**Stored data entries:**
---
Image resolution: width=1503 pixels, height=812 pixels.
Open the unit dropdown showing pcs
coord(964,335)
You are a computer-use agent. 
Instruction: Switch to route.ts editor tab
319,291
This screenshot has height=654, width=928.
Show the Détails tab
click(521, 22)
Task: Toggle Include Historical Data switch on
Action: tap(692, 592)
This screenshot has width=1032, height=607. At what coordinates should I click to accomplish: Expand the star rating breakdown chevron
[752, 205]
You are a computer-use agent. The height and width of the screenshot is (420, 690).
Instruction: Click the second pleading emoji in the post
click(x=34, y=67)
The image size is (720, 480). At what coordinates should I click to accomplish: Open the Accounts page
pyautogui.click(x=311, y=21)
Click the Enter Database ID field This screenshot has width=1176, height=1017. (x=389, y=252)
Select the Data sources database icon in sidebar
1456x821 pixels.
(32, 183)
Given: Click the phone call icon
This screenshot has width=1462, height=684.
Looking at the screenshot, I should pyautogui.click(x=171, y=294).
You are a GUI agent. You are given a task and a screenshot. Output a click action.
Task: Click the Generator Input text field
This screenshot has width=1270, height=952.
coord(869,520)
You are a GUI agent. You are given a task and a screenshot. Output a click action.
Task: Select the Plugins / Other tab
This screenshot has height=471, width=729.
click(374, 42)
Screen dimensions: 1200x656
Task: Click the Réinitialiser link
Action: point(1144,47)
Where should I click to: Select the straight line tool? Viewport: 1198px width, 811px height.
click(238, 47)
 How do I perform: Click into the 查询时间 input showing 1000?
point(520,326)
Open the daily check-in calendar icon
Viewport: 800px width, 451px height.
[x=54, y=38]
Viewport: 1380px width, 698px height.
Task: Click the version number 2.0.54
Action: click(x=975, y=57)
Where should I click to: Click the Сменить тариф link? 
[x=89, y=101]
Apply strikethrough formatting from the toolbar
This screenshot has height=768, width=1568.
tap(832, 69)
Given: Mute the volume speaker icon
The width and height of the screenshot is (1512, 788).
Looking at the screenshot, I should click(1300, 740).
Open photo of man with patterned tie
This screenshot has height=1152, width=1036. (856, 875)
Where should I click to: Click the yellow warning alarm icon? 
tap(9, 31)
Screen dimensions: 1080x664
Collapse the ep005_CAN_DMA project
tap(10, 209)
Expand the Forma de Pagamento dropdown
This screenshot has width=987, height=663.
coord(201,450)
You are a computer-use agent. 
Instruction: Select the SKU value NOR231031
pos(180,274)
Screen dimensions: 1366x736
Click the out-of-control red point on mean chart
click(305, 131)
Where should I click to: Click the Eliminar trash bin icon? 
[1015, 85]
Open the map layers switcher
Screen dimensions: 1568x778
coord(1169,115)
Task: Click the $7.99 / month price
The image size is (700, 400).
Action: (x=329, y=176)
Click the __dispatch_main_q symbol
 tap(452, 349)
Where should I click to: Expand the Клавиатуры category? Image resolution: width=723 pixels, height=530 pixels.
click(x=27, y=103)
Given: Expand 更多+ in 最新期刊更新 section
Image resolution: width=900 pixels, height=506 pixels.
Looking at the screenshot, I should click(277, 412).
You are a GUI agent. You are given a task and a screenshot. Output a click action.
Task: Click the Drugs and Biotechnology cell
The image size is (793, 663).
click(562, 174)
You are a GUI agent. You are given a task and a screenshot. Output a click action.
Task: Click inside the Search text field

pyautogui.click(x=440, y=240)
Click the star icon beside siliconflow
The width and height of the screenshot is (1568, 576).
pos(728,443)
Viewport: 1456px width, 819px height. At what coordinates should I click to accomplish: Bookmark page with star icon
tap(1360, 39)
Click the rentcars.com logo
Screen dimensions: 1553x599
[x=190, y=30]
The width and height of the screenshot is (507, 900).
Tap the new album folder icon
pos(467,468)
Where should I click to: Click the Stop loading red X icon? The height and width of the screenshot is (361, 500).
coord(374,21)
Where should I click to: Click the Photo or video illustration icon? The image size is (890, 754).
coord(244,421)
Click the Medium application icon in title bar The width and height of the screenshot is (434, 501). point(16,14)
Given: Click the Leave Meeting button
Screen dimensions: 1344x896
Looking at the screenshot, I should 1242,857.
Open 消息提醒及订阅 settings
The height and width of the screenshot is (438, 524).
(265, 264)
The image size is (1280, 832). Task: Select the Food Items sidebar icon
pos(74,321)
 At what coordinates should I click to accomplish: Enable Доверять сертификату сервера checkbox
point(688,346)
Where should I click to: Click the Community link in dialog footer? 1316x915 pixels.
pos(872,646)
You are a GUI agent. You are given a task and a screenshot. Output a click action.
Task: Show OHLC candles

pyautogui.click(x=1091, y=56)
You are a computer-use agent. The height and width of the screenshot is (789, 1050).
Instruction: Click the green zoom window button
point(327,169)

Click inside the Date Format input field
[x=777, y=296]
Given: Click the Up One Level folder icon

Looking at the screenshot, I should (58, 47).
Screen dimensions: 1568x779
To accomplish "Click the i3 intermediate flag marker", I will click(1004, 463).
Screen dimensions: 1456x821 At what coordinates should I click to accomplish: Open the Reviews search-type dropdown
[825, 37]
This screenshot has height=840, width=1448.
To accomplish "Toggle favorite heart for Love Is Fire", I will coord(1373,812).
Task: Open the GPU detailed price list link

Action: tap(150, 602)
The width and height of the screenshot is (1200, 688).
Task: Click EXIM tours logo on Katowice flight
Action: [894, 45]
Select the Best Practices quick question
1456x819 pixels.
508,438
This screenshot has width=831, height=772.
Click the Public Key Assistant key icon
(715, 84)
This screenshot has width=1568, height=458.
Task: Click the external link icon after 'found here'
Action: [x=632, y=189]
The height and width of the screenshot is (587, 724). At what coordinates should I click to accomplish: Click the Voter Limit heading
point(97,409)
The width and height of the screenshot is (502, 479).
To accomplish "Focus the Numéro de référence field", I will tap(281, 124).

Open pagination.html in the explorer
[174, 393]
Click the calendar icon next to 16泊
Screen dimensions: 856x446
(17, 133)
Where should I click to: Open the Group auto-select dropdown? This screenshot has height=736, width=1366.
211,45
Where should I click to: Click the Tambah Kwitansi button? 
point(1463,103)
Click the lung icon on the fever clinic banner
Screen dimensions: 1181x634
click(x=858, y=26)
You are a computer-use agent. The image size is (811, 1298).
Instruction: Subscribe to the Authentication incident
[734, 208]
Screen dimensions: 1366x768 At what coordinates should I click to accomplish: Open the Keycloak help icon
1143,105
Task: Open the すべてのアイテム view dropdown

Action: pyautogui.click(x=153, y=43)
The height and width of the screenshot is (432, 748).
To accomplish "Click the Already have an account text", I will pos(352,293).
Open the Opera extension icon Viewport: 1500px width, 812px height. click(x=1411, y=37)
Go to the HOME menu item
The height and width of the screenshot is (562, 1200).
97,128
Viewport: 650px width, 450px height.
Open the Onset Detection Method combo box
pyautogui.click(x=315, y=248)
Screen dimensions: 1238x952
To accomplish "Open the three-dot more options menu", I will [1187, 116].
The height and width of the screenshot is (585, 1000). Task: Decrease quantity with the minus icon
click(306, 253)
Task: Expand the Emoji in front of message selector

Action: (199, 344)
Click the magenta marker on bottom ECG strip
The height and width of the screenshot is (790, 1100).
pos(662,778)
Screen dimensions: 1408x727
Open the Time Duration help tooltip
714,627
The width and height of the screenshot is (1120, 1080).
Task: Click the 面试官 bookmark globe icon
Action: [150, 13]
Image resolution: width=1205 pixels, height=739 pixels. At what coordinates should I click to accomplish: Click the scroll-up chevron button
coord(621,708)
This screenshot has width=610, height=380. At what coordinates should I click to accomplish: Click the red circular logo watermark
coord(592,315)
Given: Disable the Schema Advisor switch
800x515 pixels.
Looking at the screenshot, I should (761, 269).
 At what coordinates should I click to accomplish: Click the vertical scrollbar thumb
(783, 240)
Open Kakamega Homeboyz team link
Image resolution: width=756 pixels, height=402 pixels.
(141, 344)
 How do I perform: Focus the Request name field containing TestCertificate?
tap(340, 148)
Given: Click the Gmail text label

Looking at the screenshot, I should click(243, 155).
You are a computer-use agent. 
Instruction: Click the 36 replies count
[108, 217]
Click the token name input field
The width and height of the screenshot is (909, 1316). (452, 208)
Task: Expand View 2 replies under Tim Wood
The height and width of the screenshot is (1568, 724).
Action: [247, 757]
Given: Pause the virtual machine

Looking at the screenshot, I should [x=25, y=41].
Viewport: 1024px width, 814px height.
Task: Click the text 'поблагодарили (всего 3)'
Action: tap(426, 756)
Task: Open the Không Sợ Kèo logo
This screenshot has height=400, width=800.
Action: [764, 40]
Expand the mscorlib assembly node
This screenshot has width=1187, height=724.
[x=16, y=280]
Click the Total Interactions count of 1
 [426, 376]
---
**Request:** Rewrite the data as a Markdown table with the columns "No." and "Entry," starting with the line that contains "This screenshot has width=610, height=380." and continuing through the end of the data. Leave out blank lines.

**Output for this task:**
| No. | Entry |
|---|---|
| 1 | This screenshot has width=610, height=380. At what coordinates should I click to accomplish: Click the red circular logo watermark |
| 2 | coord(592,315) |
| 3 | Given: Disable the Schema Advisor switch |
| 4 | 800x515 pixels. |
| 5 | Looking at the screenshot, I should (761, 269). |
| 6 |  At what coordinates should I click to accomplish: Click the vertical scrollbar thumb |
| 7 | (783, 240) |
| 8 | Open Kakamega Homeboyz team link |
| 9 | Image resolution: width=756 pixels, height=402 pixels. |
| 10 | (141, 344) |
| 11 |  How do I perform: Focus the Request name field containing TestCertificate? |
| 12 | tap(340, 148) |
| 13 | Given: Click the Gmail text label |
| 14 | Looking at the screenshot, I should click(243, 155). |
| 15 | You are a computer-use agent.  |
| 16 | Instruction: Click the 36 replies count |
| 17 | [108, 217] |
| 18 | Click the token name input field |
| 19 | The width and height of the screenshot is (909, 1316). (452, 208) |
| 20 | Task: Expand View 2 replies under Tim Wood |
| 21 | The height and width of the screenshot is (1568, 724). |
| 22 | Action: [247, 757] |
| 23 | Given: Pause the virtual machine |
| 24 | Looking at the screenshot, I should [x=25, y=41]. |
| 25 | Viewport: 1024px width, 814px height. |
| 26 | Task: Click the text 'поблагодарили (всего 3)' |
| 27 | Action: tap(426, 756) |
| 28 | Task: Open the Không Sợ Kèo logo |
| 29 | This screenshot has height=400, width=800. |
| 30 | Action: [764, 40] |
| 31 | Expand the mscorlib assembly node |
| 32 | This screenshot has width=1187, height=724. |
| 33 | [x=16, y=280] |
| 34 | Click the Total Interactions count of 1 |
| 35 |  [426, 376] |